You are viewing a plain text version of this content. The canonical link for it is here.
Posted to commits@airflow.apache.org by po...@apache.org on 2022/07/19 07:00:38 UTC
[airflow] branch main updated: Glue Job Driver logging (#25142)
This is an automated email from the ASF dual-hosted git repository.
potiuk pushed a commit to branch main
in repository https://gitbox.apache.org/repos/asf/airflow.git
The following commit(s) were added to refs/heads/main by this push:
new 5a77c46bf0 Glue Job Driver logging (#25142)

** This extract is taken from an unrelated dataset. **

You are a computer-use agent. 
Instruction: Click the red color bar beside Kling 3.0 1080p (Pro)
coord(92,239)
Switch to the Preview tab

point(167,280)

5a77c46bf0 is described below
commit 5a77c46bf0ee9d154467147d5d7e976361b8ee27
Author: D. Ferruzzi <fe...@amazon.com>
AuthorDate: Tue Jul 19 07:00:30 2022 +0000
Glue Job Driver logging (#25142)
Adds an optional `verbose` boolean to Glue job operators and sensors which defaults to False. If set true, then Glue job logs will be passed through to the Airflow task logs.
---
airflow/providers/amazon/aws/hooks/glue.py | 97 +++++++++++++++++++----
airflow/providers/amazon/aws/operators/glue.py | 5 +-
airflow/providers/amazon/aws/sensors/glue.py | 50 +++++++++---
tests/providers/amazon/aws/operators/test_glue.py | 54 ++++++++++++-
tests/providers/amazon/aws/sensors/test_glue.py | 97 +++++++++++++++++++++--
5 files changed, 265 insertions(+), 38 deletions(-)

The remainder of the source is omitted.